─── EXTRACTED TEXT

After months of negotiations, Apricus Biosciences (NASDAQ:APRI) recently announced its Canadian partner for Vitaros, which was approved in the country in late 2010. Vitaros is a topically applied cream for the treatment of erectile dysfunction (NYSE:ED). It begins working within minutes. Vitaros represents the most radical shift in the Erectile Dysfunction treatment landscape since the release of Viagra by Pfizer (NYSE:PFE) in 1998. For the last decade and a half, the market has relied almost exclusively on oral PDE5 inhibitors. Vitaros offers a safer, faster acting solution.
The Vitaros Canadian partner is none other than Abbot Laboratories (NYSE:ABT). Abbott is a leading $85 billion global powerhouse healthcare company. The terms of the agreement allow Abbott to market and sell Vitaros in Canada. In return, Apricus receives $16 million in up-front, regulatory, and milestone payments. The agreement also includes double-digit royalties for sales of Vitaros to Apricus.

──────
─── DATA SECTION

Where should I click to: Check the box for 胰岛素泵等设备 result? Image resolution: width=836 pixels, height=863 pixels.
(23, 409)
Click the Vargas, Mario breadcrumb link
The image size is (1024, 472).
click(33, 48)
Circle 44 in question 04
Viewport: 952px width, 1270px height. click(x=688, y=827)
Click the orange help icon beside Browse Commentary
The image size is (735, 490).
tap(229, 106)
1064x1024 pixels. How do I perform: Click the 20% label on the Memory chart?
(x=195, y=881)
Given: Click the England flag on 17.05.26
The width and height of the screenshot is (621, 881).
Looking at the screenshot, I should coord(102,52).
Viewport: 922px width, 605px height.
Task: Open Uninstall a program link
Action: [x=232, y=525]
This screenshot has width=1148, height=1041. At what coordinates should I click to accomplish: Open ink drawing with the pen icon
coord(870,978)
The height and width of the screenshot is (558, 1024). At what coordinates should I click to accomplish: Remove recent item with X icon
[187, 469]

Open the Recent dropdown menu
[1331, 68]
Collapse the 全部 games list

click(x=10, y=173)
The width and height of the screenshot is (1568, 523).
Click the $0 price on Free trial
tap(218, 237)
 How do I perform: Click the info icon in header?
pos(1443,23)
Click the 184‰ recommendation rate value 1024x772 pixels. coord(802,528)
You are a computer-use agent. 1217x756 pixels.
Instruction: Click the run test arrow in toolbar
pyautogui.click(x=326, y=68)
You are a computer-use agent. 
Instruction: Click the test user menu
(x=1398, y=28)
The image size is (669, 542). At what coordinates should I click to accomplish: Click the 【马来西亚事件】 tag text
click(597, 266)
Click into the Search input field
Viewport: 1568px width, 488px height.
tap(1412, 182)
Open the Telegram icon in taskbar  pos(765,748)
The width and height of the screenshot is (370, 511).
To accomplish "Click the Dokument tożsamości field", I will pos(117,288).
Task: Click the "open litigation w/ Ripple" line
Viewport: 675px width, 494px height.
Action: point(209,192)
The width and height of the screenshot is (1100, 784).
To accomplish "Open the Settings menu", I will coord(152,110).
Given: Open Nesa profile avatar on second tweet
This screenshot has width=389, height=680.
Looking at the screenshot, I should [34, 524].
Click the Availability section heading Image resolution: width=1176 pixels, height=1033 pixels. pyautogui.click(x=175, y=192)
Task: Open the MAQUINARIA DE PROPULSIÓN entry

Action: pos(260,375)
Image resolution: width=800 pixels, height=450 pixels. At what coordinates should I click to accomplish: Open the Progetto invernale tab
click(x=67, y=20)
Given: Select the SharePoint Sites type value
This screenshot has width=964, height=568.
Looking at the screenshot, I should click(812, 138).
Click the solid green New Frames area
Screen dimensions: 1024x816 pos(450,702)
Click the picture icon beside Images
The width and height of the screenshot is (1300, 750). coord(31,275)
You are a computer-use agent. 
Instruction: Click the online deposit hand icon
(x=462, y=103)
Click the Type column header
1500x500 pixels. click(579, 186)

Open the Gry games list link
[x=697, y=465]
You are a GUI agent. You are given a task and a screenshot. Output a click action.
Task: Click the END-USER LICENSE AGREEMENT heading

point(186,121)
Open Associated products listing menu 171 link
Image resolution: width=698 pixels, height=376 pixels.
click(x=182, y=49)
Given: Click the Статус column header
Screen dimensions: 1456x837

──────

TASK INSTRUCTIONS.
(1) In the article about Vitaros, how much does Apricus receive in up-front, regulatory, and milestone payments?
(2) Continue the article about Vitaros past its last sentence.
The records were taken from a separate source.

RESULTS FOR THE EXERCISE.
(1) $16 million.

(2)
The approval of the drug by the Canadian health agency proved Vitaros is a safe and effective solution for ED. But the Abbott partnership validates that the product is economically viable and will take a big chunk of the ED market.
“The agreement shows that Vitaros is a good and profitable product,” Apricus CEO, Dr. Bassam Damaj says in our interview. Abbott no doubt thoroughly researched Vitaros and concluded that it will be a successful competitor and a profitable product.
Perhaps the most overlooked aspect of this news is that the partnership represents a major shift in the direction of the company. “Apricus has become an international pharmaceutical company,” says Damaj. With Vitaros set to hit the shelves in Canada sometime this year, the company will have a product on the market and the first major revenues flowing in.
“We are heavily focused on commercialization,” Bassam explains about the direction of the company. With approved products and several others moving though the late stages, Apricus is now shifting to monetizing is relatively large and unique pipeline.
In fact, the company also recently completed an acquisition of Topotarget USA. “It’s the first phase in a larger strategy,” explains Damaj, “We are looking to expand our commercial arm into Europe. The ultimate goal is to be able to market selective drugs ourselves.”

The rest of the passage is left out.